To do
Where a line below contains "will", count it. Reply with the total only.

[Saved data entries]
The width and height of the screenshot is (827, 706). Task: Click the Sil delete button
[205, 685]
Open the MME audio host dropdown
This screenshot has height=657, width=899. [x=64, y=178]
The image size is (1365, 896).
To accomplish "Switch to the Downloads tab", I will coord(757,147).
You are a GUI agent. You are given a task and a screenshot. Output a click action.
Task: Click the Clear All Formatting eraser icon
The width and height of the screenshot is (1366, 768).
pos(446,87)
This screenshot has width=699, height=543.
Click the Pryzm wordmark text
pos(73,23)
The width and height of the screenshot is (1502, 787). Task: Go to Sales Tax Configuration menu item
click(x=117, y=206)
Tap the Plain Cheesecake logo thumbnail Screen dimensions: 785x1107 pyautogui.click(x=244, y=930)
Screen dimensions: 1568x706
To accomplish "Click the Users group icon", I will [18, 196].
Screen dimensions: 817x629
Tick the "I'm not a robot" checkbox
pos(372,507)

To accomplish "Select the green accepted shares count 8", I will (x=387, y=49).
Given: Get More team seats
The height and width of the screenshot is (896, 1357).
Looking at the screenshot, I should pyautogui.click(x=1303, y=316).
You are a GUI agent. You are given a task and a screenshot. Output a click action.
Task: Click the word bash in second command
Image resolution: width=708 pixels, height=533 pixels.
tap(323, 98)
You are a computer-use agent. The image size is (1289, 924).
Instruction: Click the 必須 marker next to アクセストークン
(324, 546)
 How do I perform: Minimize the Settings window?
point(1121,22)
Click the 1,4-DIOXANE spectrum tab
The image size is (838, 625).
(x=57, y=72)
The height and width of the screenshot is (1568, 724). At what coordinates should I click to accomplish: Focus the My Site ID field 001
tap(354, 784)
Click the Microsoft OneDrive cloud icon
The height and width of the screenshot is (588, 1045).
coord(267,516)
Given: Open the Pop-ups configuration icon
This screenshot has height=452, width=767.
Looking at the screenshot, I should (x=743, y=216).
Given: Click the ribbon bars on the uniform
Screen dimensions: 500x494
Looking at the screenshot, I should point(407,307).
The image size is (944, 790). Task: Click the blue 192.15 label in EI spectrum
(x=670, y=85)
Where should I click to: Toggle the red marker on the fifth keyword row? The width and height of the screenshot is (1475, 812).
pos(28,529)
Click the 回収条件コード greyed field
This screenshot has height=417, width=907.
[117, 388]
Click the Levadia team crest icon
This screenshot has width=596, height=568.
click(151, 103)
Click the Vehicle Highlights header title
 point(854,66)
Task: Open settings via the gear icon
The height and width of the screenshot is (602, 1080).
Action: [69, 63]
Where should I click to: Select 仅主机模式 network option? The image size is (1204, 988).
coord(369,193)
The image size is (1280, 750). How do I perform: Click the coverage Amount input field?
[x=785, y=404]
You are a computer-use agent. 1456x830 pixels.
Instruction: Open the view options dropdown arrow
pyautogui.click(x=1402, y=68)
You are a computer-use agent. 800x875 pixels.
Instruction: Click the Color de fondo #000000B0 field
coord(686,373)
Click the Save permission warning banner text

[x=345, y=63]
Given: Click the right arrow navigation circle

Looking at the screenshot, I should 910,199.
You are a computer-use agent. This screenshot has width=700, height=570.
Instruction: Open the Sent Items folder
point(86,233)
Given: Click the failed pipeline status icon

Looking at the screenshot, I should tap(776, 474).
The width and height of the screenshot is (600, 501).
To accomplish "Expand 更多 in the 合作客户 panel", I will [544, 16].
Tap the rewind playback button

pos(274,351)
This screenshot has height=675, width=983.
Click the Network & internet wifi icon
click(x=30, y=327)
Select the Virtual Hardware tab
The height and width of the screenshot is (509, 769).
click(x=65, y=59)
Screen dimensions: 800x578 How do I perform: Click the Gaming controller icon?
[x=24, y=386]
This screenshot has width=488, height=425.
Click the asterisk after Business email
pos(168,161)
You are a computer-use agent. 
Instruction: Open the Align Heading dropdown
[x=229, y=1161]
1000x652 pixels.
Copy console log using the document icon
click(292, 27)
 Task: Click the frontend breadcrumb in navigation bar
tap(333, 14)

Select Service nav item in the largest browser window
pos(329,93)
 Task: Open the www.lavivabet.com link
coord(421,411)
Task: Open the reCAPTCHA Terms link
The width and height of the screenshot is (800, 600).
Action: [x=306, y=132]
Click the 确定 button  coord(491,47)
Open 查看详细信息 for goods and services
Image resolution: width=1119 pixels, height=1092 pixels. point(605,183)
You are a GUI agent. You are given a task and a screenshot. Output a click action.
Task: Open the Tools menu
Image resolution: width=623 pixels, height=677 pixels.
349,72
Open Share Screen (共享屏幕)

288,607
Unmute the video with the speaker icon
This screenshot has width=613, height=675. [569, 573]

Response area
4